Why have reform efforts in Mexico been largely unsuccessful? This book seeks to answer the question by focusing on Mexico's municipal police, which make up the largest percentage of the country's police forces. Indeed, organized crime presents a major obstacle to institutional change, with criminal groups killing hundreds of local police in recent years. Nonetheless, Daniel Sabet argues that the problems of Mexican policing are really problems of governance. He finds that reform has suffered from a number of policy design and implementation challenges.
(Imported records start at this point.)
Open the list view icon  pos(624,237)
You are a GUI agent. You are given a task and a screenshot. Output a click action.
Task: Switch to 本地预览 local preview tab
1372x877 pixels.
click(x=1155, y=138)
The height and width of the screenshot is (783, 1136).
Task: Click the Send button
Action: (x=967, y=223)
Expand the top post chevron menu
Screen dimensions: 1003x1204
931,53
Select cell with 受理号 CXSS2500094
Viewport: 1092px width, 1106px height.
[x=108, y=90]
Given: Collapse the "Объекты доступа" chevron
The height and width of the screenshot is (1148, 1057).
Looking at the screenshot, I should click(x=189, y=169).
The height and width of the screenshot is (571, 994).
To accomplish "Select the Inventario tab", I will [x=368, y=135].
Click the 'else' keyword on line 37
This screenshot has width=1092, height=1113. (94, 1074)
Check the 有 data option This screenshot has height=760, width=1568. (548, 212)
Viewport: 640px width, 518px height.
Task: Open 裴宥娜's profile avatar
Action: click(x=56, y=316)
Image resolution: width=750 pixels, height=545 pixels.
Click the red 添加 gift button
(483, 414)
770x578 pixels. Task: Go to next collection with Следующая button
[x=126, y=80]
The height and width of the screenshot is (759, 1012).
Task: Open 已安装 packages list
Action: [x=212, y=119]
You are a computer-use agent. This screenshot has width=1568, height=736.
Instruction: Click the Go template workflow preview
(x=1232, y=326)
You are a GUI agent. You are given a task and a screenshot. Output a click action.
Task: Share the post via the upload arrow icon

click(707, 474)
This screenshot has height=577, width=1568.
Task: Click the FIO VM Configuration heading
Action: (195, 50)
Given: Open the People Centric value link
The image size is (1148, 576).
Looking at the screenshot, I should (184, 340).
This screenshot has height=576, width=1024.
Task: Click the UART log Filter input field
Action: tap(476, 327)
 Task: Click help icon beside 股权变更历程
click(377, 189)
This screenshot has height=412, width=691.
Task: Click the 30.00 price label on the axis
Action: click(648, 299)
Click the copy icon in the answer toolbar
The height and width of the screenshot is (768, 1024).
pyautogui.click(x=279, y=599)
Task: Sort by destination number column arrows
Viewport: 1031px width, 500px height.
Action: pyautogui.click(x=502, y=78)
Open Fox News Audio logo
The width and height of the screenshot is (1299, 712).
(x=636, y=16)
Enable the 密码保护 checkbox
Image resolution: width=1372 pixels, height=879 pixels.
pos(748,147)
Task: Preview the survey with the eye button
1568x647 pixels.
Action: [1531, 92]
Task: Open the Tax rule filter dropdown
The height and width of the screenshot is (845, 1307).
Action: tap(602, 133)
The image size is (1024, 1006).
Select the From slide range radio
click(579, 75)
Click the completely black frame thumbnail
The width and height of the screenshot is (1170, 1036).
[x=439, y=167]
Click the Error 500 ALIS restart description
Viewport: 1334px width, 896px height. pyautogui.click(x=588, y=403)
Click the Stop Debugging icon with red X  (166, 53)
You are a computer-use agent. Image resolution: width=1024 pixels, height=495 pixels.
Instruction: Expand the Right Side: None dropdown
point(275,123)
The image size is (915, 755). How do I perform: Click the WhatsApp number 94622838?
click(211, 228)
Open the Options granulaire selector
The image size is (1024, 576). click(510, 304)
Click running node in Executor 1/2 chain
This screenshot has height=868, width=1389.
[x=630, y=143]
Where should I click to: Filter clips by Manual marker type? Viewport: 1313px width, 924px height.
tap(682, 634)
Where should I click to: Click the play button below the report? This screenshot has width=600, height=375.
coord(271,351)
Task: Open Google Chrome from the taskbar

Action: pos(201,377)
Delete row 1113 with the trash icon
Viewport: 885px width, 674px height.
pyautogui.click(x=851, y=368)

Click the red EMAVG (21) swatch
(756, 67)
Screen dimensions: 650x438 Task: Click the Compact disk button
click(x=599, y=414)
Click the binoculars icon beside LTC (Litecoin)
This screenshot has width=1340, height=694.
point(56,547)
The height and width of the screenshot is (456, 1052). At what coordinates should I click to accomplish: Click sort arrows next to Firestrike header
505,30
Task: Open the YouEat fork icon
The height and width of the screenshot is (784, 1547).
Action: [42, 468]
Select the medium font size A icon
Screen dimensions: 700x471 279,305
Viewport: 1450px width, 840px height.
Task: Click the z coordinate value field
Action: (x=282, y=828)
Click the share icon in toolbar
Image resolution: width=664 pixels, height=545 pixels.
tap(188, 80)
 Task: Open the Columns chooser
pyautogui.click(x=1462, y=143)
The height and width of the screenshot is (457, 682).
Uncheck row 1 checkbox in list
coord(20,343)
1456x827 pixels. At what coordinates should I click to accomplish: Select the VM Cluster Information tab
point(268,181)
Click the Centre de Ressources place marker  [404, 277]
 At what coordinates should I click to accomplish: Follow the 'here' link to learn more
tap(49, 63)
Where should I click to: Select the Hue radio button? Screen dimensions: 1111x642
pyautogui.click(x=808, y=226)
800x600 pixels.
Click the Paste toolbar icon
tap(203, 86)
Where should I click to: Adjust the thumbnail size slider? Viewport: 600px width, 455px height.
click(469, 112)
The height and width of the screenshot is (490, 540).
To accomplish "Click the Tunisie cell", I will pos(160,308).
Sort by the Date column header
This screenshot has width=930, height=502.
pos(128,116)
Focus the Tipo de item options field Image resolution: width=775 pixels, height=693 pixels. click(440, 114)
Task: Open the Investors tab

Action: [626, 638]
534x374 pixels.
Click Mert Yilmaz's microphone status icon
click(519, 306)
More importantly, the informal rules of Mexican politics have prevented the continuity of reform efforts across administrations, allowed patronage appointments to persist, and undermined anti-corruption efforts.
Although many advances have been made in Mexican policing, weak horizontal and vertical accountability mechanisms have failed to create sufficient incentives for institutional change. Citizens may represent the best hope for counterbalancing the toxic effects of organized crime and poor governance, but the ambivalent relationship between citizens and their police must be overcome to break the vicious cycle of corruption and ineffectiveness.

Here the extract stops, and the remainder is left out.